(WORK ORDER 1): In the TPU 8 post, which two chips does Google's TPU 8 ship as, and what is each one for?
(WORK ORDER 2): Summarize the TPU 8 post in two sentences.

(SOURCE DOCUMENT):
**********
Sameer Khan

Posted on Apr 22 • Originally published at monkfrom.earth

Google TPU 8 vs Nvidia: 8t and 8i Specs Explained

#ai #infrastructure #google #nvidia

TL;DR: AI is splitting into two economies: training and inference. Training is a handful of hyperscalers spending tens of billions on clusters that run for weeks. Inference is where every app, every agent, and every dollar of revenue actually lives. Google's TPU 8 is the first chip generation to treat that split as the default. It ships as two chips, an 8t for training and an 8i for inference. The 121 ExaFlops number is the headline. The split is the story. The economies that grow from it are the stakes.

Why did Google split the TPU 8 into 8t and 8i?

Every prior TPU generation has been one chip. So is every Nvidia GPU people argue about. One die, one package, one SKU, rented to you for both the weeks-long training run and the millisecond inference call.
**********
(EXERCISE DATA):
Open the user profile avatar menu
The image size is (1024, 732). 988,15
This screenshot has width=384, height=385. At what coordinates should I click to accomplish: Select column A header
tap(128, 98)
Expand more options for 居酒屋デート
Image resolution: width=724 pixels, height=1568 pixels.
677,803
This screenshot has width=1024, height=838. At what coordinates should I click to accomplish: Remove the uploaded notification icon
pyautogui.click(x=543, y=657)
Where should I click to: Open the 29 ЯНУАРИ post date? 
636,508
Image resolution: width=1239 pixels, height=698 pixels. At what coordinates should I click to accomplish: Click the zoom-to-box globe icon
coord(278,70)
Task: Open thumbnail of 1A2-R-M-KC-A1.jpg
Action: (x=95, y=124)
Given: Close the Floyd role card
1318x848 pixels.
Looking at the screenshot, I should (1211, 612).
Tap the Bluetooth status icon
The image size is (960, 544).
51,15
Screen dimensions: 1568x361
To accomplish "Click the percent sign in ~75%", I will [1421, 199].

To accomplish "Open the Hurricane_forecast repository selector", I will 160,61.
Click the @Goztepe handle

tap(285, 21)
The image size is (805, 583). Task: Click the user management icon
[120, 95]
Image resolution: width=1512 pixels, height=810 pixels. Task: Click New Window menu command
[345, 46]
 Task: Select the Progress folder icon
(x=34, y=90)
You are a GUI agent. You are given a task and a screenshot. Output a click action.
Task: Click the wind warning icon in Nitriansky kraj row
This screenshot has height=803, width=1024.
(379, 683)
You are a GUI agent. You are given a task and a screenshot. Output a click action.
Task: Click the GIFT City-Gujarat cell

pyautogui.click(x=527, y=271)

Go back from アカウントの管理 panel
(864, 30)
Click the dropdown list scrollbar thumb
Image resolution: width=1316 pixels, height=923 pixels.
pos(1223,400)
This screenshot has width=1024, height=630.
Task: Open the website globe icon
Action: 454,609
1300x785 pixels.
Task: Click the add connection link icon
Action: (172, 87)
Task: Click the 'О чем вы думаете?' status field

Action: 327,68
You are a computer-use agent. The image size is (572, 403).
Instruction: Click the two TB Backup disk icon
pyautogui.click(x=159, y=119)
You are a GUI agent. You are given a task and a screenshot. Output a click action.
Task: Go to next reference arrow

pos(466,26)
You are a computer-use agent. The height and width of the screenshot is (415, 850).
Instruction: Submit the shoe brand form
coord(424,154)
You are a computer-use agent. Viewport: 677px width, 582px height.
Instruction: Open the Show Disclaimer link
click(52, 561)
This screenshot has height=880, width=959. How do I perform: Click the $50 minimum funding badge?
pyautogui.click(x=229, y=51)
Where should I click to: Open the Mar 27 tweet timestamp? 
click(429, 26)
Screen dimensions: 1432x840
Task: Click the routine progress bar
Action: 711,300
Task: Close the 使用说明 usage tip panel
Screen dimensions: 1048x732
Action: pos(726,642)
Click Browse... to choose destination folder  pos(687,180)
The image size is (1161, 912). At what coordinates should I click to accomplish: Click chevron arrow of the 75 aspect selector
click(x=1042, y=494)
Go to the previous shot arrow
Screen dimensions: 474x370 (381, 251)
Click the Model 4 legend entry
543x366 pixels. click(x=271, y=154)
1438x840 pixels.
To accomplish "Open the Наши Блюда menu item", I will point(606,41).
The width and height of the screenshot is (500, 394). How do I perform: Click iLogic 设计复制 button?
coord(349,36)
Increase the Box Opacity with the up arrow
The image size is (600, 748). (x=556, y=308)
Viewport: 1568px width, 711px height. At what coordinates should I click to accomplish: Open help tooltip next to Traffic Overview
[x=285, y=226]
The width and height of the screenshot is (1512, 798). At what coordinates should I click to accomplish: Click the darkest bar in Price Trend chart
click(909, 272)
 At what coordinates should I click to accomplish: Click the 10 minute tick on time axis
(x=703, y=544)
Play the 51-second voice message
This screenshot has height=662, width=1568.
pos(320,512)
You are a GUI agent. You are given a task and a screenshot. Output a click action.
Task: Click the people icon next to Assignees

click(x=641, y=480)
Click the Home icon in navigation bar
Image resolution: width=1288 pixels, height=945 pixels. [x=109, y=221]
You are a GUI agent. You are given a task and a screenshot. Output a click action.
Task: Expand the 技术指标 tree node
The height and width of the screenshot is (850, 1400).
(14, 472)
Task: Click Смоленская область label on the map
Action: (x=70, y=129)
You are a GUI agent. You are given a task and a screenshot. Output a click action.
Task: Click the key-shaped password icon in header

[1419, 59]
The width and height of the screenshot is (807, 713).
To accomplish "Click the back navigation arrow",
**********
(EXPECTED ANSWER 1): An 8t for training and an 8i for inference.

(EXPECTED ANSWER 2): AI is splitting into two economies, training and inference, and Google's TPU 8 is the first chip generation to treat that split as the default by shipping as an 8t for training and an 8i for inference. Every earlier TPU generation, like every Nvidia GPU, was a single chip rented out for both long training runs and millisecond inference calls.